Il ne saurait y avoir, en aucune manière et sous aucun rapport, de « préférence nationale » en art et dans le domaine culturel. Cela n’existe pas, n’a jamais existé et n’a aucune consistance. A titre de simple exemple : pas une seule ligne de MM. Mmes de Lafayette, Molière, Racine, de Sévigné, Verlaine, Desbordes-Valmore, Claudel, Jarry, Colette, Duras, Ernaux, Modiano, Césaire, Nothomb, n’appartient identitairement à la France. Nulle réplique, phrase, nul vers de ces écrivain.nes de langue française ne peuvent être dits français au sens artificieux et vicié promu par l’idéologie d’extrême droite. Pas davantage qu’un morceau de musique, un tableau, une photo ou un film.
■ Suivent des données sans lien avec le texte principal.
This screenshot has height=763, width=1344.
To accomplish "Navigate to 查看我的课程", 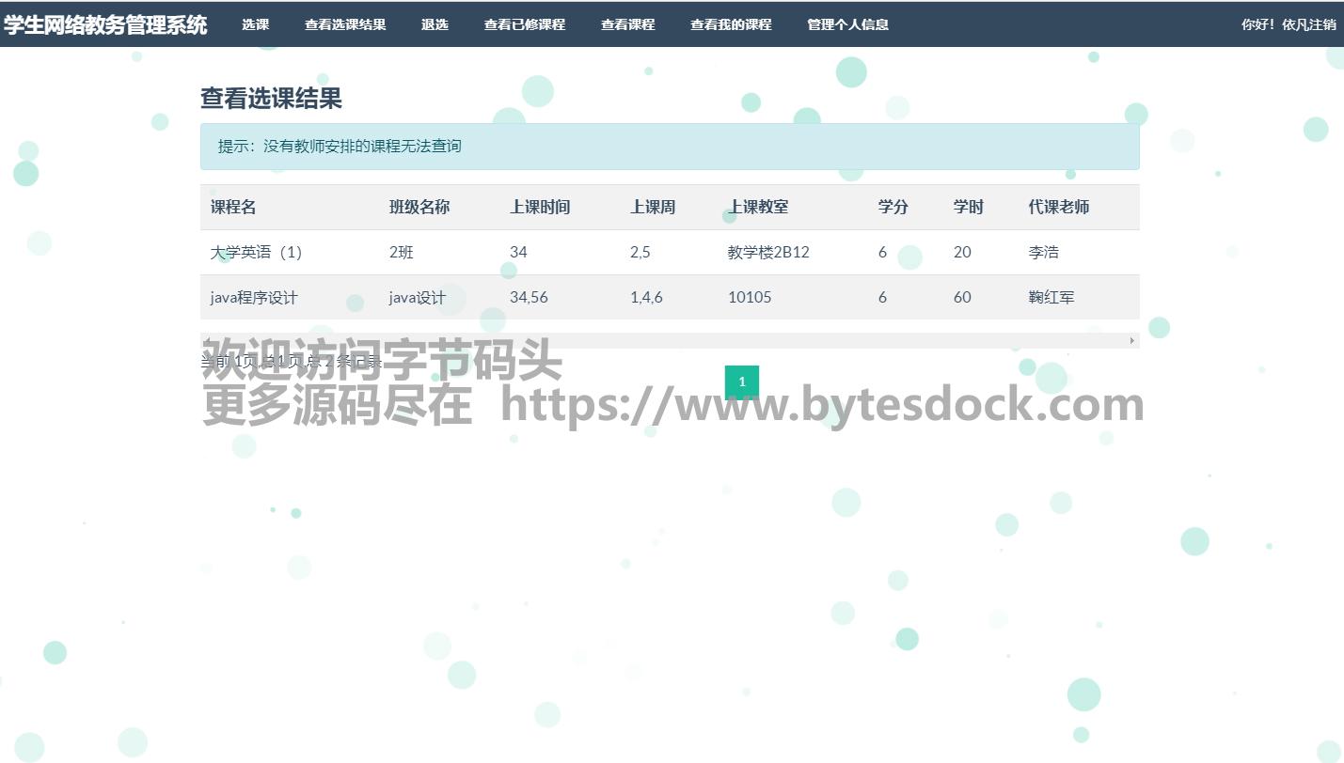I will [731, 24].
Si cela prétendait advenir, c’est qu’il s’agirait de tout autre chose : de propagande, d’une dénaturation en un moyen serf, soumis, ordonné à des fins qui retirent à l’art toute nécessité intrinsèque et toute force de vie. Aucune langue, même, n’est à proprement parler nationale. Aucune culture, même au sens large, ne peut coïncider avec l’idéologie nationaliste, avec la tautologie mortifère (« France aux français ») de quelque état-nation ou de quelque région-identité que ce soit. La culture ne peut exister que là où des idéologies telles que la préférence nationale, le nationalisme, la tautologie identitaire, sont nuls et non avenus. Si ces idéologies prétendent, aussi peu que ce soit, s’appliquer à des productions et des pratiques artistiques, elles lui font courir le danger mortel de devenir de la propagande, de l’illustration idéologique.

On peut certes fabriquer un simili programme culturel en ressassant et en manipulant le passé, décrété « national », « patrimonial-identitaire », « patriotique », « provençal », dieu sait quoi encore. On lui retire par là-même sa force active, en le contraignant à n’être qu’une succession de clichés, illustratifs d’une idéologie (Puy du Fou généralisé). On peut aussi se satisfaire d’une « excellence » de façade, qui sera bientôt lézardée par l’étouffoir, la raréfaction de la vie artistique, l’académisation et le conservatisme dominateurs.

Enoncer et savoir tout cela ne peut pas nous rassurer en quoique ce soit. En cela pourtant, à l’opposé des louvoiements et des compromissions habillées en fines stratégies, réside le véritable espoir, permis à toutes et tous, la pulsation vivante de nos métiers et de nos pratiques artistiques.